I am not a parent but it sounds brilliant.
What about contacting DUK to see whether there are any ideas.


----------



## Thebearcametoo (May 6, 2020)

Yes I think there will always be a desire to see kids books that reflect the reality of our kids lives. It may not end up bestseller level but schools and families would both like it.


----------



## stephknits (May 6, 2020)

It would be worth looking at the resources currently being provided to new parents from DUK and JDRF.  Always room for new, creative ideas.


----------



## libbyscott (May 6, 2020)

thank you, yeh I will have to do a lot of research into what there already is and what there may be a need for. I was a teenager when I was diagnosed so I obviously didn’t read kids books about it so I don’t know a lot about what’s out there.

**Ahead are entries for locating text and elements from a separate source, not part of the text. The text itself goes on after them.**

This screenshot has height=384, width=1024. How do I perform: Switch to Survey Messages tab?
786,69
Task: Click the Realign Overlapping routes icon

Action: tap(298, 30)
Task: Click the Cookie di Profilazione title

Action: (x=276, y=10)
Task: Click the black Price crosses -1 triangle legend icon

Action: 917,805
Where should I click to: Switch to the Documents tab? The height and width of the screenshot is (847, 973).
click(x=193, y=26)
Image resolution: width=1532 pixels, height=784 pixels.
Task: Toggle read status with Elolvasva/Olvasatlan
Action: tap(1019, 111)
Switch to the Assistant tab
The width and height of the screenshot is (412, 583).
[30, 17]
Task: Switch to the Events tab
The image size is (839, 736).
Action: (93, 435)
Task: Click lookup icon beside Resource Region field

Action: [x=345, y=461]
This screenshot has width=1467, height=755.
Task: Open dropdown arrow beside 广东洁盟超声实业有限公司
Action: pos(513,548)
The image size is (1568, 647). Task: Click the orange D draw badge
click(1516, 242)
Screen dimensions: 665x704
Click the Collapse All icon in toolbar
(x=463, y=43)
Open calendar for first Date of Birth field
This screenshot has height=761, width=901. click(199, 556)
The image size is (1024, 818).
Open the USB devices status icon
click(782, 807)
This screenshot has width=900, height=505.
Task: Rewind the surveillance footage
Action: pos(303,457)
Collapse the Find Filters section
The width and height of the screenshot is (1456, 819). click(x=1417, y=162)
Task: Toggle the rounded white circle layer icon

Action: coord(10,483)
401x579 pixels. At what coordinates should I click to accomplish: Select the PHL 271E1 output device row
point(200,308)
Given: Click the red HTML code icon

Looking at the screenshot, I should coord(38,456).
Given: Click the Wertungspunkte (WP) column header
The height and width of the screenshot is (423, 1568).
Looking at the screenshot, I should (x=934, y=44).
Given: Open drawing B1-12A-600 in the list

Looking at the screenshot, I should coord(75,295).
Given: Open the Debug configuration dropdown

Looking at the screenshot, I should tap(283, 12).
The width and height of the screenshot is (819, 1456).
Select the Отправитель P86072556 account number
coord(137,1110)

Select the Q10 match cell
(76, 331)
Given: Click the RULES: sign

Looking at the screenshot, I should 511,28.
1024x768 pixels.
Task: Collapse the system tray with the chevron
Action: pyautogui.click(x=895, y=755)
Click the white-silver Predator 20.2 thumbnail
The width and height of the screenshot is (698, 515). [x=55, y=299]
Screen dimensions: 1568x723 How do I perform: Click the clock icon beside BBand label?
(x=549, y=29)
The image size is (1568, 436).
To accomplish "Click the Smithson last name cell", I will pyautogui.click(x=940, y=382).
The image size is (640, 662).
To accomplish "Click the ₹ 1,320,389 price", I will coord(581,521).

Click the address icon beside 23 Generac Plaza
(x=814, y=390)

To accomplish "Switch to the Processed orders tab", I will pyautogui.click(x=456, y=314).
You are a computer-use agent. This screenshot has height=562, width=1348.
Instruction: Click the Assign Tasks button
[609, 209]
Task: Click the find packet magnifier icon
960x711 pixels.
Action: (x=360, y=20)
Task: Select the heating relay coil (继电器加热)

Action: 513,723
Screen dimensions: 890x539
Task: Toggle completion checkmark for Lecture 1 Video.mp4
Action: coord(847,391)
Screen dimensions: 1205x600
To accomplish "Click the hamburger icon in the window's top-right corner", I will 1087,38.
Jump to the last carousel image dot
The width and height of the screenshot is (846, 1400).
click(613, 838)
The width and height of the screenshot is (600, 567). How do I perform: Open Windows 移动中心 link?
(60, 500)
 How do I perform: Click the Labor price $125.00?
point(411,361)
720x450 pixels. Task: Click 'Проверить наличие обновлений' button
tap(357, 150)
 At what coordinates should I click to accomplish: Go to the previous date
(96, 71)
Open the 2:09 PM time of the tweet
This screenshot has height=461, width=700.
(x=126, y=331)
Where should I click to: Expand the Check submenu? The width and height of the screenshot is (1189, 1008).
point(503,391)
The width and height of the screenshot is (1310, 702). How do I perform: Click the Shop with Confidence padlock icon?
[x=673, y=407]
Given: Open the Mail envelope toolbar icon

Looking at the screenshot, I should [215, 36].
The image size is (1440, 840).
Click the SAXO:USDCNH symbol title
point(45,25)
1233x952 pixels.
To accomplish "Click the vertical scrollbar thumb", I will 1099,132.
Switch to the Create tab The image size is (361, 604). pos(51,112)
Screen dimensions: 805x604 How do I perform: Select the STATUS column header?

However I was given that book in the bottom right of that picture and it really sent me back haha!!


----------



## Sally71 (May 6, 2020)

Yes I think it's a good idea to have books to explain diabetes to kids in their own language and hopefully make it a bit less scary.  My daughter was just 6 when she was diagnosed and she made her own book, on the last page she wrote “hypos should be called low-pos because they happen when your blood sugar goes too low.” Bless!


----------



## Thebearcametoo (May 6, 2020)

I think there’s need for books with diabetic kids in not just ABOUT diabetes so it doesn’t necessarily have to be factual


----------



## trophywench (May 6, 2020)

I agree with your daughter - look how very very many folk don't even appreciate the difference between -po and -per, even when you write them out properly.  Might as well be Greek …...

Libby - a while ago I was the 'token diabetic' carrying out a CQC inspection at Sandwell Hospital and was hugely impressed by a picture book the dietitian used for teaching ESN youngsters to carb count and adjust insulin.  In truth, that cohort had never passed through my thoughts - so it hit me hard.  OMG - of COURSE -  …...  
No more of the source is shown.